(Entries on target coordinates)
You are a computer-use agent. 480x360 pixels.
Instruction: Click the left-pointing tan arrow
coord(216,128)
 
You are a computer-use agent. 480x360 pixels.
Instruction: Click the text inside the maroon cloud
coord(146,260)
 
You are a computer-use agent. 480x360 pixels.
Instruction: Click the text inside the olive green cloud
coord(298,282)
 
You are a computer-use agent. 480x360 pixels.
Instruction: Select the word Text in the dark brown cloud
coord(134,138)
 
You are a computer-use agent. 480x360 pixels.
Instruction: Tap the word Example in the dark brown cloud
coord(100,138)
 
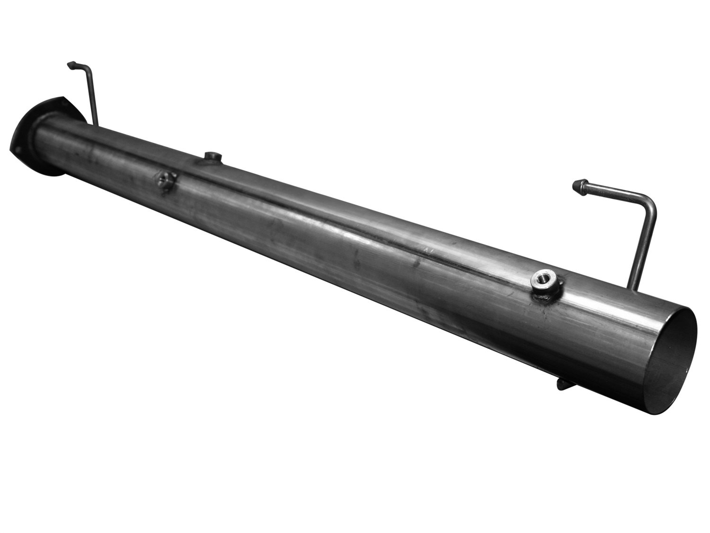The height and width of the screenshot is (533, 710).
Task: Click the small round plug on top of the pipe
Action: click(x=211, y=156)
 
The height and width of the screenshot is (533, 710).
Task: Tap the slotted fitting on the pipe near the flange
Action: click(x=165, y=180)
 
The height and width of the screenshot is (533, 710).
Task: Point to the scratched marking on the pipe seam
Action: click(x=428, y=248)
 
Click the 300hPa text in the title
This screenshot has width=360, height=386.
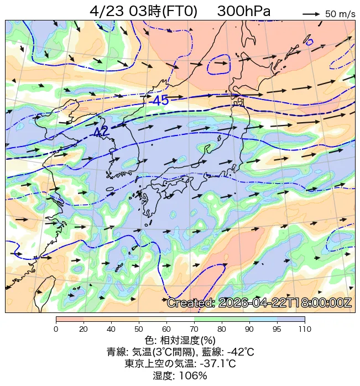244,11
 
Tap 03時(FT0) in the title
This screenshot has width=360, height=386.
163,11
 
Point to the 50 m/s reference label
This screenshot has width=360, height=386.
340,14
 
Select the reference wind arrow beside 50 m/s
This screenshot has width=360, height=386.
311,14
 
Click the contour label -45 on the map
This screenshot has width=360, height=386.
160,101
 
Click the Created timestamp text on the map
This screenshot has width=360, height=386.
259,303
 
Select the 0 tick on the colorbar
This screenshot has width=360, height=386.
56,329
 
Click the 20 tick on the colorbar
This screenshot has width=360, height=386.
84,329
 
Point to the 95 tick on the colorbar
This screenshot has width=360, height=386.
277,329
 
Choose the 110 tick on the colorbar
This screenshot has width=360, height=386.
304,329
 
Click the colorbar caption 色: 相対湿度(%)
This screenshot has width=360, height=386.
180,340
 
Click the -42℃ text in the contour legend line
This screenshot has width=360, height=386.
238,352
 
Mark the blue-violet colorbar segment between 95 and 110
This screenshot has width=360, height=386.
291,319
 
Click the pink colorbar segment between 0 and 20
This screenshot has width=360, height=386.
70,319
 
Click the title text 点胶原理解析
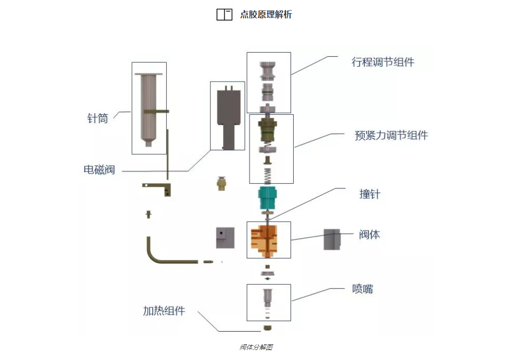tap(266, 15)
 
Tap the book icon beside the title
tap(224, 15)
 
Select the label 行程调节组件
tap(383, 62)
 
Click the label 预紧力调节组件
tap(391, 135)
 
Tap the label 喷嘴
tap(363, 288)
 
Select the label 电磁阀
tap(99, 170)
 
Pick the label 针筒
tap(97, 118)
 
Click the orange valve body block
tap(268, 240)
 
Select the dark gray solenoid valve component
tap(228, 117)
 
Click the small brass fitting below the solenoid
tap(222, 184)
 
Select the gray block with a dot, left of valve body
tap(224, 238)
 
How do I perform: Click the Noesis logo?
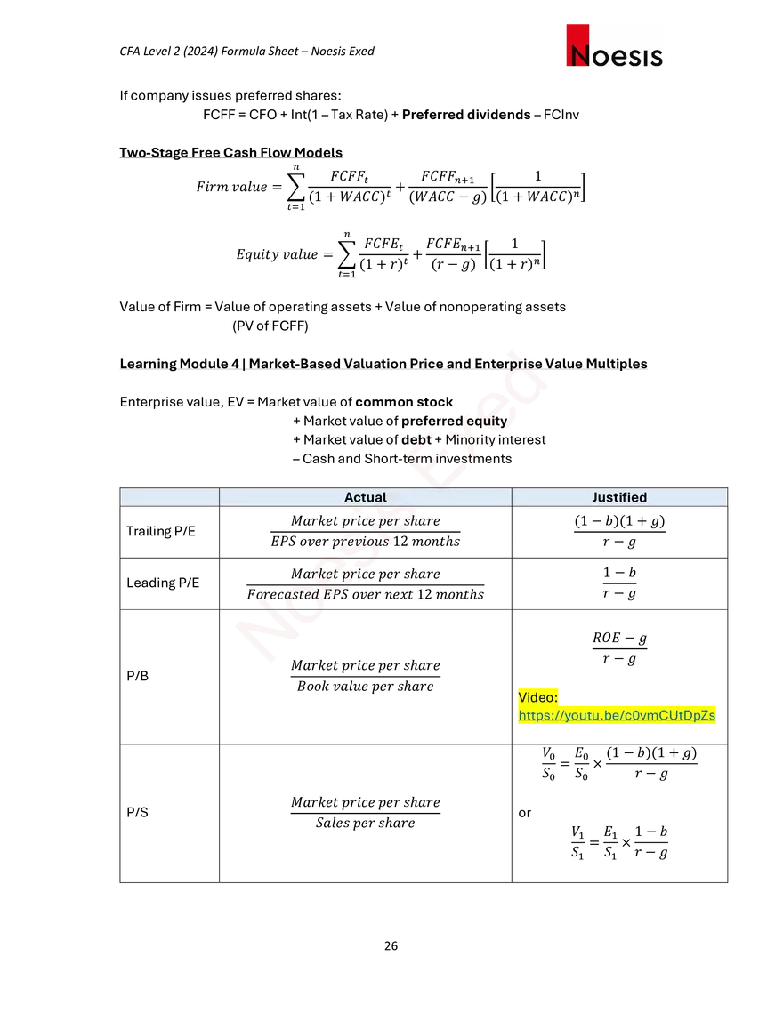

WRITTEN INSTRUCTION: Swap "colorbar" for "color scale" throughout the part of the records that opens with the line containing "Select the 0 tick on the colorbar" and closes with the line containing "tap(222, 184)". Give back only that part with the pictures left out, and keep everything else the same.

CORRECT RESULT:
Select the 0 tick on the color scale
This screenshot has width=360, height=386.
56,329
 
Click the 20 tick on the color scale
This screenshot has width=360, height=386.
84,329
 
Point to the 95 tick on the color scale
This screenshot has width=360, height=386.
277,329
 
Choose the 110 tick on the color scale
This screenshot has width=360, height=386.
304,329
 
Click the color scale caption 色: 相対湿度(%)
This screenshot has width=360, height=386.
180,340
 
Click the -42℃ text in the contour legend line
This screenshot has width=360, height=386.
238,352
 
Mark the blue-violet color scale segment between 95 and 110
This screenshot has width=360, height=386.
291,319
 
Click the pink color scale segment between 0 and 20
This screenshot has width=360, height=386.
70,319
 
Click the title text 点胶原理解析
tap(266, 15)
 
Tap the book icon beside the title
tap(224, 15)
 
Select the label 行程调节组件
tap(383, 62)
 
Click the label 预紧力调节组件
tap(391, 135)
 
Tap the label 喷嘴
tap(363, 288)
 
Select the label 电磁阀
tap(99, 170)
 
Pick the label 针筒
tap(97, 118)
 
Click the orange valve body block
tap(268, 240)
 
Select the dark gray solenoid valve component
tap(228, 117)
 
Click the small brass fitting below the solenoid
tap(222, 184)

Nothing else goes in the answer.